In this case we have a history of significant risk factors for vascular dementia yet no history of stroke. The asymmetry of reflexes suggests some type of central nervous system lesion, most likely a subclinical stroke. On the other hand, her history of a slowly progressive memory loss without other cognitive problems such as aphasia is much more typical of Alzheimer's disease than of vascular dementia. In order to establish a diagnosis, three examinations were ordered: MRI, SPECT, and transcranial Doppler.

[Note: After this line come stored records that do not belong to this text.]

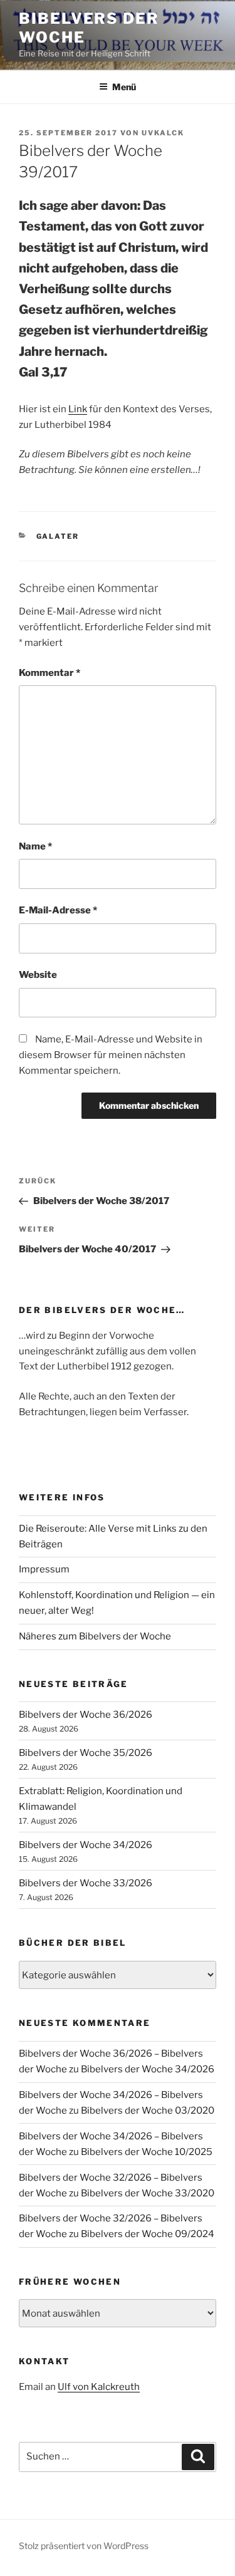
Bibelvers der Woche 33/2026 (85, 1883)
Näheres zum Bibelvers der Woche (95, 1636)
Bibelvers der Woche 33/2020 (147, 2193)
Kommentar (49, 672)
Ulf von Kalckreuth (99, 2386)
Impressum (44, 1569)
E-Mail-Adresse (58, 910)
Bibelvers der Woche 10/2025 (146, 2152)
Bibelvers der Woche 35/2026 (85, 1752)
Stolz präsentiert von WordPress (84, 2545)
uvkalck (163, 132)
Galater (58, 536)
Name (35, 846)
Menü (124, 86)
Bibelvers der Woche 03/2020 (147, 2110)
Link (77, 409)
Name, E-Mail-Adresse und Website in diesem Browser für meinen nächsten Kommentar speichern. (110, 1055)
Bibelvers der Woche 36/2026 (85, 1714)
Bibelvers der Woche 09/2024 (147, 2234)
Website (38, 974)
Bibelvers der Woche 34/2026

The MRI FLAIR image (Figure) shows extensive white matter disease with confluent areas of leukoairiosis. The SPECT scan was within normal limits; but the Doppler study showed a significantly elevated vascular resistance in all vessels and some decrease in flow in the middle cerebral artery (seen in Alzheimer's disease). The amount of abnormal tissue is approximately 71 ccs, which is quite high.
The history, examination, and imaging studies are far from diagnostic. The patient could have primarily a vascular dementia or could have a mixed dementia. It would be incorrect, however, to diagnosis her case as a degenerative dementia (e.g., Alzheimer's disease).
TREATMENT
The treatment of cases of pure vascular dementia or mixed dementia involves two basic strategies: 1) control the risk factors for continued vascular events, and 2) treat with the cholinesterase inhibitor drugs initially developed for Alzheimer's disease (donepezil, rivastigmine, galantamine), which have been shown to be effective in vascular as well as degenerative dementia (8).
CONCLUSION
Vascular disease of the brain, particularly hypertensive small vessel disease, is a more important factor in producing cognitive impairment and dementia than was previously thought. We do not know the true incidence of vascular and mixed dementia nor do we know all the risk factors. We do know that treatment of the dementia with anticholinesterase drugs helps, but we do not know if risk factor control will decrease the incidence and severity of vascular cognitive change. We know a lot about Alzheimer's disease and vascular dementia, but we do not know if there is any common pathogenesis. Our understanding of the interaction between cerebrovascular disease and cognition is just beginning.